Upscale San Francisco-style eats for those who like to splurge
Chef Ian Winslade, who made his bones at NYC’s Le Bernardin (one of the world’s best restaurants), and made magic in the kitchen at Murphy’s in VaHi for six years, decided it was time for an expansive mid-century modern spot in Buckhead, where he could do contemporary American dining. So, along with a trio of established dining dudes representing Storico Fresco, Three Sheets, and the highly lauded Italian San Fran restaurant Quince, he did it. The result is M+M, a worldly dining establishment whose menu makes no apologies for being created to impress, but doesn’t kill you with price, even though you’re in 5,000 square-feet of bar, dining room, patio, and private space that sits almost 300 folks… in Buckhead. Stop being cheap and enjoy that $42 Japanese A5 Kobe beef tartare appetizer. Then realize you’re blowing the budget and have an $18 soppressata picante pizza with Calabrian chilies (or a $12 margherita if you’re really over the line). And now that you’re showing that date of yours that you’re both rich and poor, but still classy, order a center-cut filet and sesame gnocchi for $39, a duck steak marinated in ginger for $26, or a whole wheat pasta lamb ragu. Hell, get a brown sugar sweetened fig old fashioned or “The Word” (gin, St. Germain, Yellow Chartreuse, Thai basil and lemon); either is just $12, which you’re paying anywhere you go these days. Finally, go brag that you ate at one of ATL’s newest restaurants with a seriously reputable chef.
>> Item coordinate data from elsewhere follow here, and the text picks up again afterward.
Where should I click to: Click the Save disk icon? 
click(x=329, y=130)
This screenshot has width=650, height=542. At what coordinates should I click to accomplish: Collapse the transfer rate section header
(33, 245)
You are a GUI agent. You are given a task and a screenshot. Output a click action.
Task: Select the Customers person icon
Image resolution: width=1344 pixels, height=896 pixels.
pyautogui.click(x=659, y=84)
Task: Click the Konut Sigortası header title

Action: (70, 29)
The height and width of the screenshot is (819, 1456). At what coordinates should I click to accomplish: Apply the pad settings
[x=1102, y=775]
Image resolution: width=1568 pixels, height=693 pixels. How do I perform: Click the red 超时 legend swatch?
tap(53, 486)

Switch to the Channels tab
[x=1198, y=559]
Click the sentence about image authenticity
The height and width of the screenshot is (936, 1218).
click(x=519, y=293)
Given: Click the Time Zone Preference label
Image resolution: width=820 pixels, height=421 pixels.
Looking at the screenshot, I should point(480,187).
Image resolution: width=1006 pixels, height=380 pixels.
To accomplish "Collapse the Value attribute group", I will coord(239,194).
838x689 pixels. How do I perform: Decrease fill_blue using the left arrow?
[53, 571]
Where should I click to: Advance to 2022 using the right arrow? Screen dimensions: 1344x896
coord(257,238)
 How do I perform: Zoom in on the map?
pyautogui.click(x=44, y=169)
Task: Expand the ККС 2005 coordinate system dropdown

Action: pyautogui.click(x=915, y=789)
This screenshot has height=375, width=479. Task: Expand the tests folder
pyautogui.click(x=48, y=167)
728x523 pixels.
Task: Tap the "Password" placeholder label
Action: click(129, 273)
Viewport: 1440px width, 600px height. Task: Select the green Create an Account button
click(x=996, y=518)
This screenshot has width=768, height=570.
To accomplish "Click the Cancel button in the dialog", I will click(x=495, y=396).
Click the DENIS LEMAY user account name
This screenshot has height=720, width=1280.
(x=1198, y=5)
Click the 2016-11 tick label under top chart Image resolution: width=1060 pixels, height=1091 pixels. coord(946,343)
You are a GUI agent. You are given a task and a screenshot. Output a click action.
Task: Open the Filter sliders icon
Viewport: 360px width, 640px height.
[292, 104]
The Atlanta BeltLine’s French Culinary Connection
There’s a whole lot going on at Bazati, in the French sort of way. That’s due to the on-site market of mini-shops on one side, selling everything from books, magazines, flowers and leather bags, and The Brasserie, which faces the BeltLine. Chef Remi Granger -- who’s worked Bread & Butterfly and two Kevin Gillespie spots -- is himself from the Loire Valley of France, which comes through in flavor and balance as you spoon French onion soup or nibble slices from the cheese plate. But his talent really shines on mains like the duck confit (if they happen to have black truffles when you visit, get them added on). They’ve also got daily omelets, quiche, and standards like coq au vin and trout meunière, all of which their sommelier GM Darryl Jackson (a relative of our city’s first black mayor) can pair with excellent French wines, which also go well with the curated playlist, which could include classic instrumentals or Erykah Badu covering Miles Davis. It all combines to create a realistic Parisian experience at reasonable cost (the most expensive item is $29), authentic enough to feel like you’ve actually escaped to Paris without setting foot in Hartsfield-Jackson.